Sprecher
Beschreibung
In sequencing-based microscopy, spatial information is encoded through proximity networks, where edges represent molecular interactions. While intuitively, increased connectivity, termed here as network promiscuity, might be expected to degrade spatial reconstructions due to the presence of false edges, this study systematically examines whether promiscuity can, conversely, enhance reconstruction accuracy. By using synthetic random geometric graphs (RGGs) and experimental DNA microscopy datasets, we demonstrate that moderate network promiscuity substantially improves spatial reconstruction quality, even in the presence of noise. Our findings show that adding edges, contrary to conventional expectations, can increase true spatial signals sufficiently to offset the negative impact of false edges.

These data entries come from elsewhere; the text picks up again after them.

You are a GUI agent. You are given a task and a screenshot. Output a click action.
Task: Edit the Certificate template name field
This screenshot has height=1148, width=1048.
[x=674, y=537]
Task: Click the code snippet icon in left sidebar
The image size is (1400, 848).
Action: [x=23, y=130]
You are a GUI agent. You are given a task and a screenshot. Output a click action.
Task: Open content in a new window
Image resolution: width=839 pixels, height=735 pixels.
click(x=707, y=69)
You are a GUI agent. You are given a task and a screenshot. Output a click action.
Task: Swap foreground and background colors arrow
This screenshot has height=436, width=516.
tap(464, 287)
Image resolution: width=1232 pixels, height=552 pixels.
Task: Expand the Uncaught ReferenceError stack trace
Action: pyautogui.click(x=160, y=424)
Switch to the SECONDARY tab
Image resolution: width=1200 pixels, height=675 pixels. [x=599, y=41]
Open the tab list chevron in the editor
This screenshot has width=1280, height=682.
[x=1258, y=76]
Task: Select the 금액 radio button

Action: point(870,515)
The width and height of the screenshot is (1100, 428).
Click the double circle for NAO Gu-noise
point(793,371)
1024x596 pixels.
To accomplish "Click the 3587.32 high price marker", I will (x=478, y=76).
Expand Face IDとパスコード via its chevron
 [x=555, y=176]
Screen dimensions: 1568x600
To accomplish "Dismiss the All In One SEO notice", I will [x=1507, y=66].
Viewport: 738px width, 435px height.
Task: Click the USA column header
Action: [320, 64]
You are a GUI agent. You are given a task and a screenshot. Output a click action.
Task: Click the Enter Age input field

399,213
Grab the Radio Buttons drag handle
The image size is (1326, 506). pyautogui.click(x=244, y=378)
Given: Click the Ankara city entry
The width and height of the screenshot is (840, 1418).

However, this benefit exists only up to critical connectivity thresholds (edge densities around 0.75 to 0.8), beyond which accuracy sharply declines due to excessive edge density limiting spatial resolution. Comparative analysis of reconstruction algorithms reveals distinct performance regimes: random-walk-based methods (STRND) do well in sparse, moderate-noise conditions, whereas shortest-path-based methods (MDS) outperform in densely connected, noisy environments. Additionally, experiments on real sequencing-based microscopy data confirm that controlled promiscuity enhances reconstruction robustness, aligning closely with synthetic predictions. These findings suggest a fundamental behavior governed by edge density, highlighting the practical value of intentionally designing promiscuous networks to achieve high-quality spatial reconstructions in DNA barcode network imaging.